FATCA (Foreign Account Tax Compliance Act) was introduced under the Barack Obama administration in 2010. A series of laws were introduced under the banner of FATCA, and in essence, now required foreign institutions (such as banks) to report the existence (and balances) of financial accounts owned by US citizens, directly to the IRS. This meant that the veil of secrecy regarding foreign bank accounts was now lifted, and foreign income could not be concealed.
It was with these laws, that the reporting requirements of US citizens based overseas came to the spotlight. Ordinary US citizens who lived outside the United States (and in some cases, had never even been to the United States) were gradually becoming aware of their requirements to file tax returns to the US.
New Zealand and Australia signed FATCA legislation with the United States in 2014 and 2015 respectively. This new ability by the IRS to obtain information on the bank accounts of overseas US citizens sent shockwaves through expatriate communities, especially those who had been completely unaware that they had been required to file US tax returns all along.
This is not something that needs to be cause for worry or panic, however, it is important also not to bury your head in the sand.

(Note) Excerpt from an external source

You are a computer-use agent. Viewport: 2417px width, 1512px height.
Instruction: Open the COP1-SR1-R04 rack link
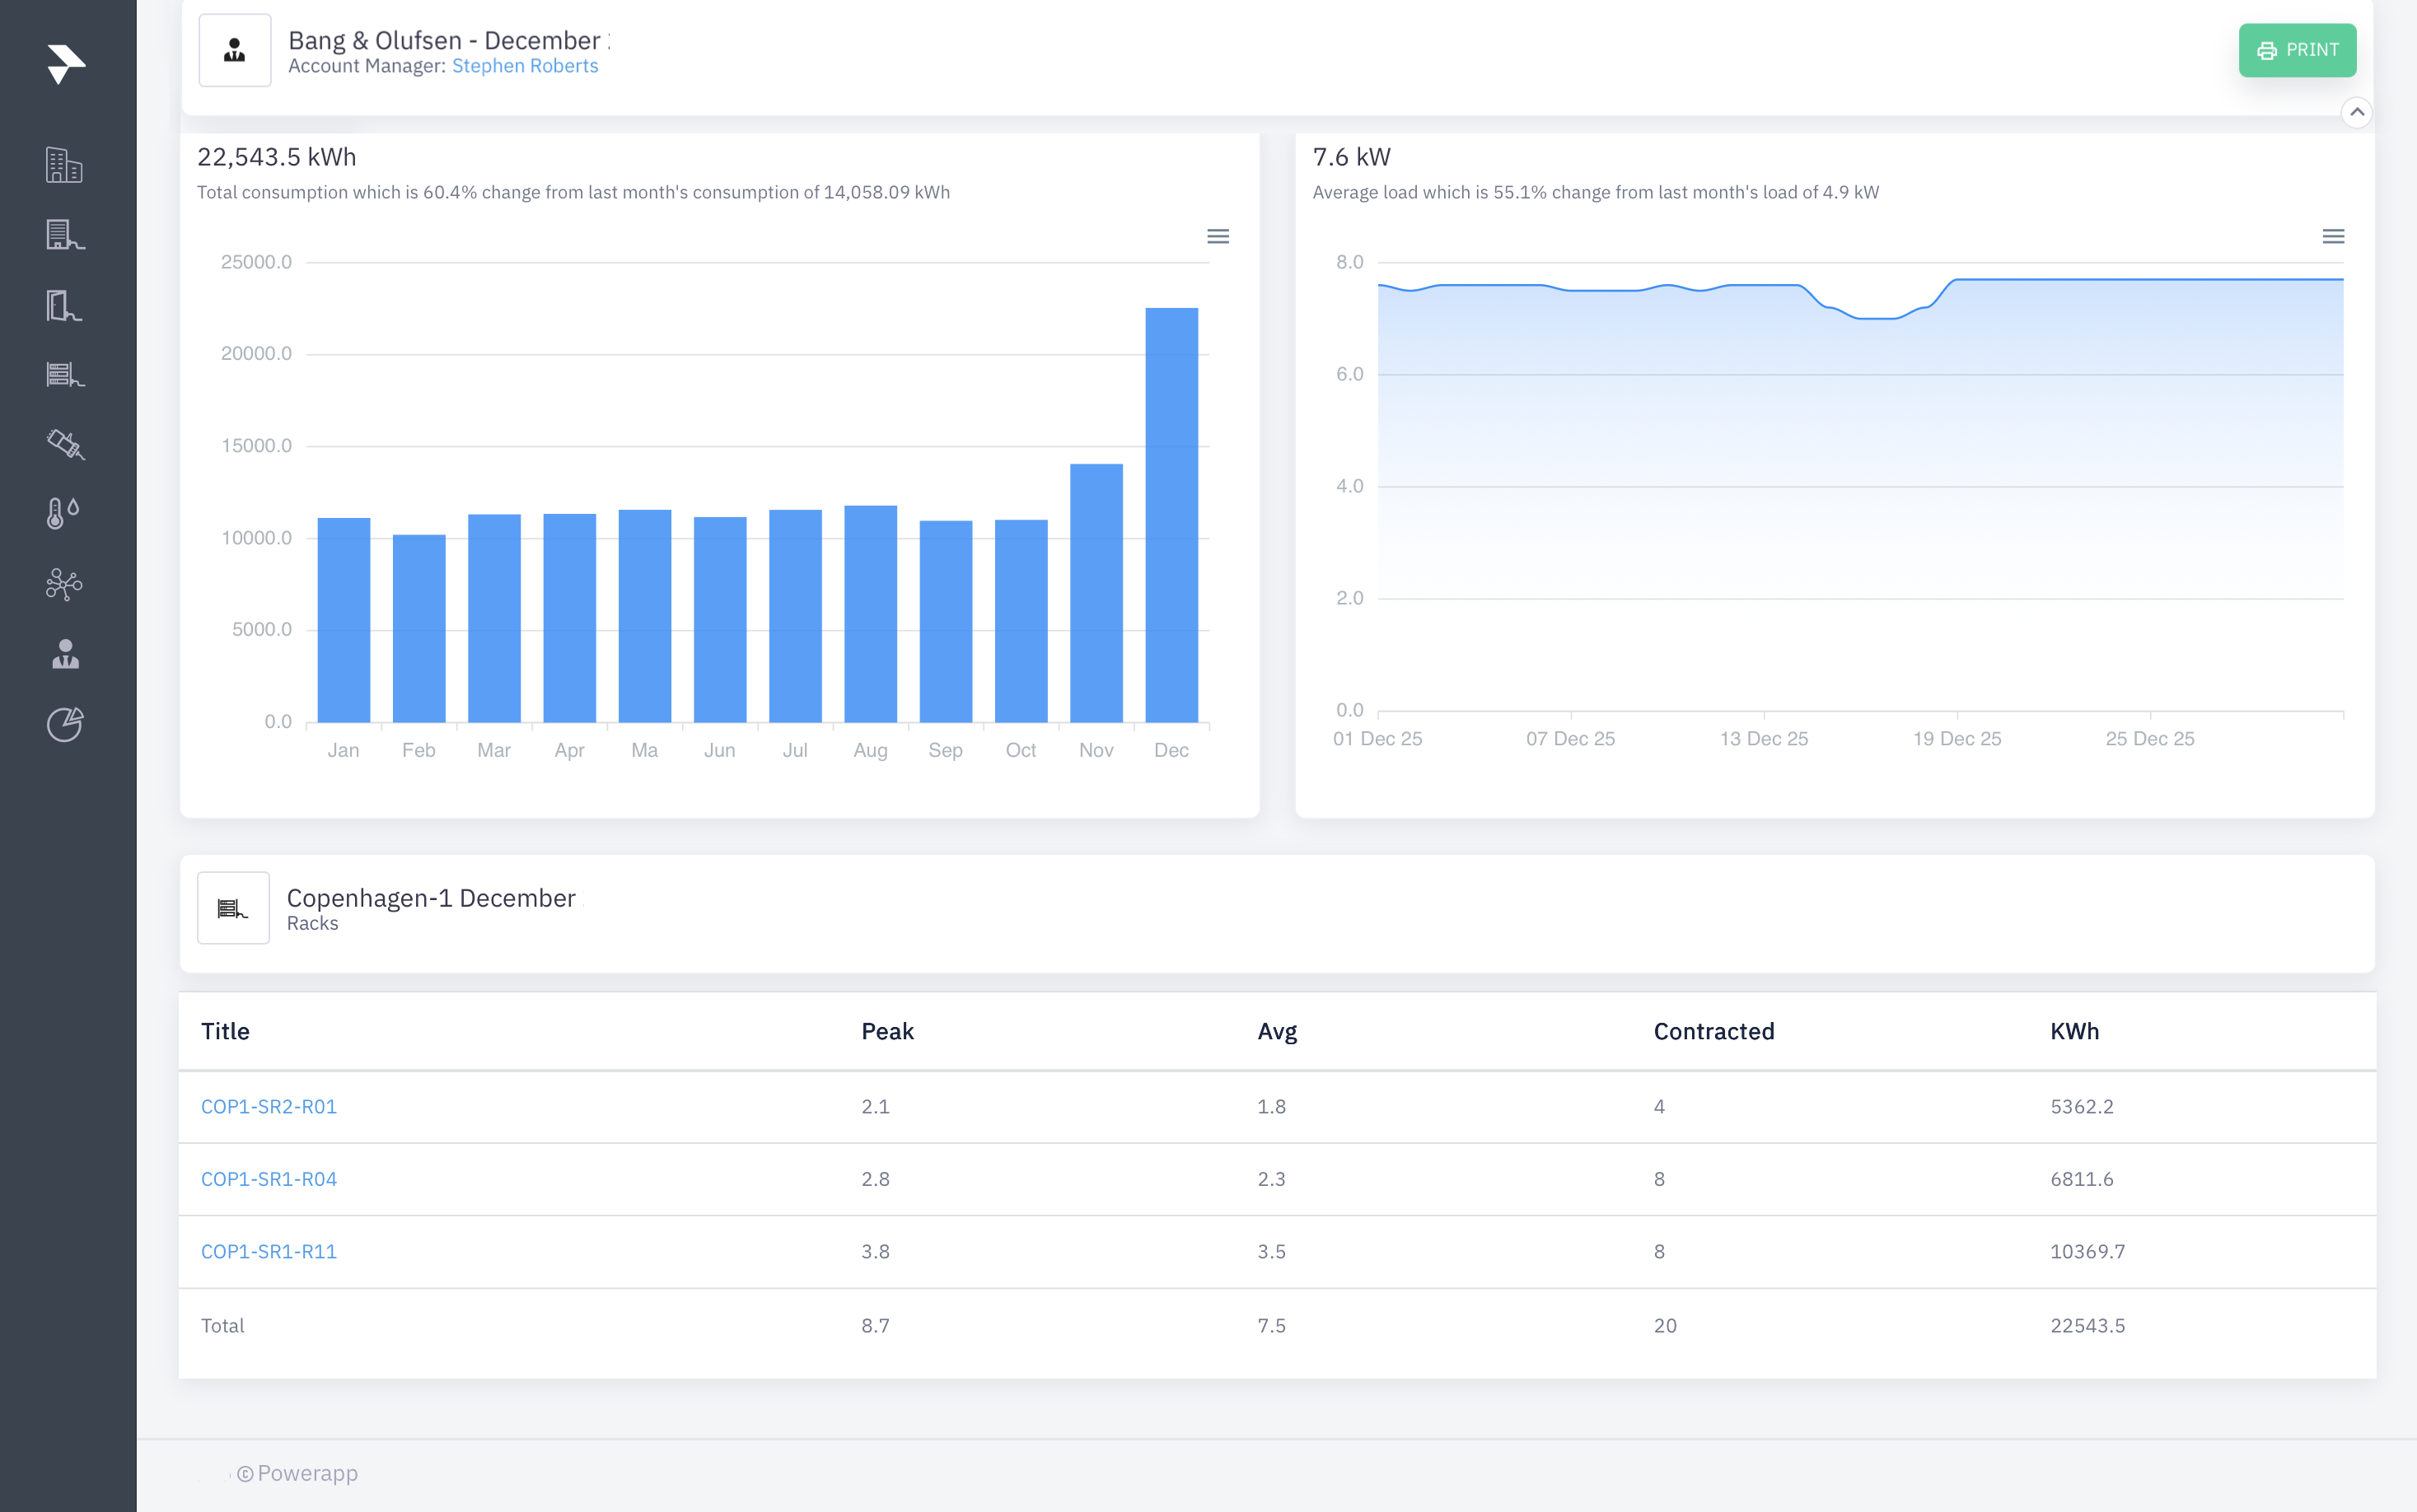coord(269,1179)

The IRS is well aware that only a very minor portion of the US expatriate community was aware of their US tax obligations, and that the vast majority US expatriates were completely unaware of their obligations.
The IRS has created various amnesty programs, allowing US citizens residing overseas to become compliant with their tax obligations, without penalty for original failure to file. In most cases, this involves filing only a limited number of returns and certainly does not go back to the original date of leaving the US.